I wasn't sure however whether or not i would survive the next feat, our 7 hour bus journey to the next destination.  This bus (above) was shocking and would fail any mot 10 fold.  Forget airconditioning, you would struggle to open the windows without them coming off!  It had 8 seats and we squeezed 11 of us in there, the floor was burning hot from the engine so you had to keep your shoes on, and pretty much the whole thing was held together by duct tape.   And incase we had not noticed how dreadful this bus was, pasted along the side of the bus were the words FEAR FACTOR!? 
 None the less, it got us there... Ijen crater lake and sulphur mine.  A looong uphill treck with the occassional wiff of egg is absolutely knackering, but then you feel like a complete wuss for being tired when you cross local mine workers doing the exact same treck but with 60 odd kilograms of sulphur rock on their backs!  Once you reach the top, you get the outstanding view of the crater lake and the thick smokey sulphur gas seeming to come out of it (above right).  Now you have the option to climb down through the thick smoke to get a closer view of the lake and see the sulphur miners at work... or spare your lungs and climb up to see the view from higher up.  The girls chose up, i chose down.  From where we were standing, every now and then the wind would blow the smoke towards us making you cough and splutter.  However, wrapping my sarong around my face i endured the sulphur gas and reached the bottom drenched in sweat and nursing a soar throat.  But my gosh it was worth it.  It was here where i got the best photo i have ever taken in my life (above).  If you're reasonably fit and healthy, i could not recommend Ijen enough.  A steaming baby blue crater lake and fascinating sulphur mining is well worth the effort in getting there.
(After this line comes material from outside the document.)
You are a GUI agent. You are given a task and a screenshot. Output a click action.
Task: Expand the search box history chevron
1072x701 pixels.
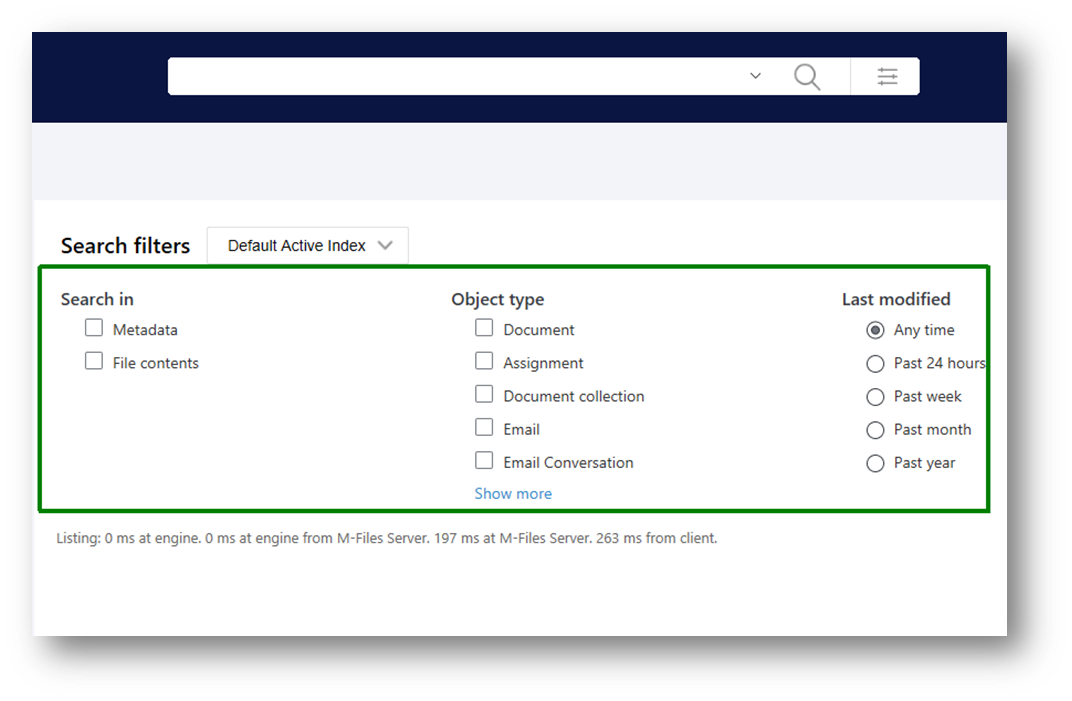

Next on our plan was slightly off the beaten track and it was our intention to rest for a bit here after some pretty intense last few days.  Next stop was Baluran national park, east Java.  Not a tourist in site, only locals and school kids on science trips!  Aside from food, i am fascinated by animals and so this place was the BEST time out.  We spent one night in a cabin in the centre near a watering hole and one night on the beach.  Miles away from the nearest shop we had to live on pot noodles (indonesian pot noodles taste beaut!) though the first night our cabin neighbours, on a research trip, invited us for a fish barbecue!  Me and Jess went on a hunt for Python in a mangrove but didn't find any and got malled by mosquitos instead,  I caught a lizard and its tail came off... and we were struggling to decide whether it would be reeeaally lucky or unlucky if we bumped into the rare leapords on our explorations.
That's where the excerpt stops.